Yes, different circumstances make it easier or harder to seek the truth, but at the end, what I described in the OP are all choices.
 

Link

Veteran Member
Premium Member
I don't believe we get to choose our experiences. If a bird poops on my head, that was not of my choosing. If I get sick, I didn't choose that, either.

While we are shaped by our experiences, I just think our choices are limited. We have some(do I want oatmeal or pancakes), but much is out of our control.
The choices out of our control, how we react to that and what we do within our control is all matter of will and choice.
 

JustGeorge

Imperfect
Staff member
Premium Member
We can choose to search the truth regardless if our environment made it easy or not. I understand some people are poor and don't have time to search and are almost into economic slavery, these people, are to be forgiven.

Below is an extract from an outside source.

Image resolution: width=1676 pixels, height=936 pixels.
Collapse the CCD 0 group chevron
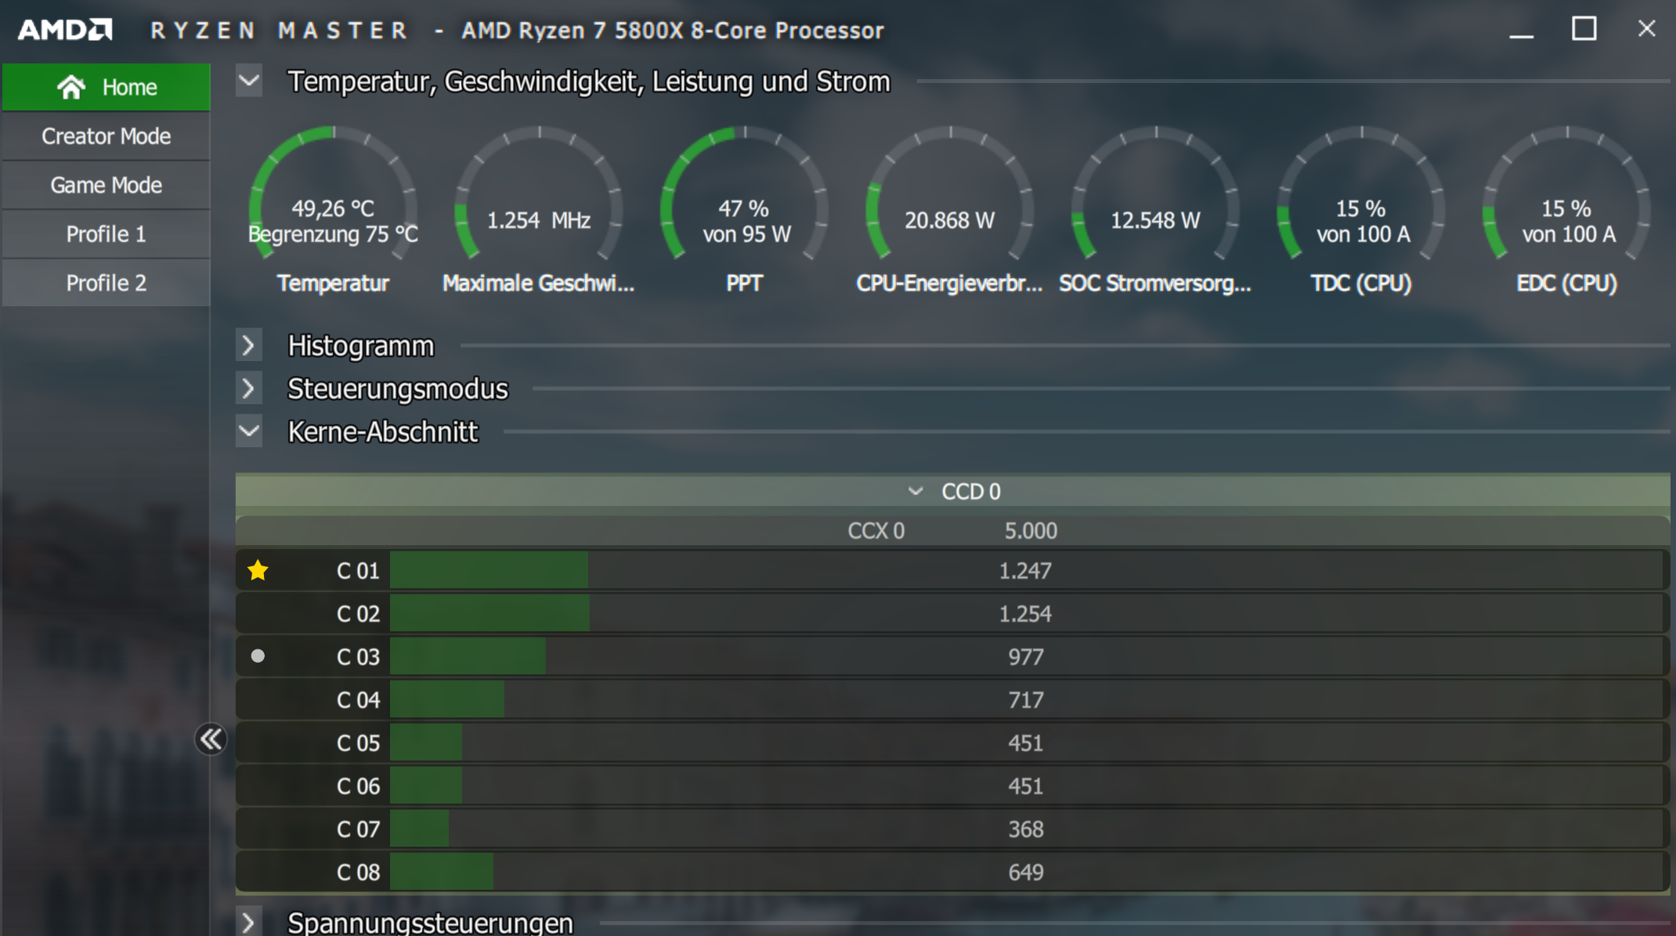point(915,492)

Yes, different circumstances make it easier or harder to seek the truth, but at the end, what I described in the OP are all choices.
Different people are finding different truths.

I don't think they're choosing to delude themselves. They simply believe that what they have found is true.
 

JustGeorge

Imperfect
Staff member
Premium Member
The choices out of our control, how we react to that and what we do within our control is all matter of will and choice.
I don't know about that, either.

If you put an onion on my tongue, I'm going to be repelled. I didn't choose my dislike of onions, I was made that way.
 

Link

Veteran Member
Premium Member
Different people are finding different truths.

I don't think they're choosing to delude themselves. They simply believe that what they have found is true.
I think it's a choice if we seek to build on knowledge which requires proofs or conjecture. A lot people of follow conjecture.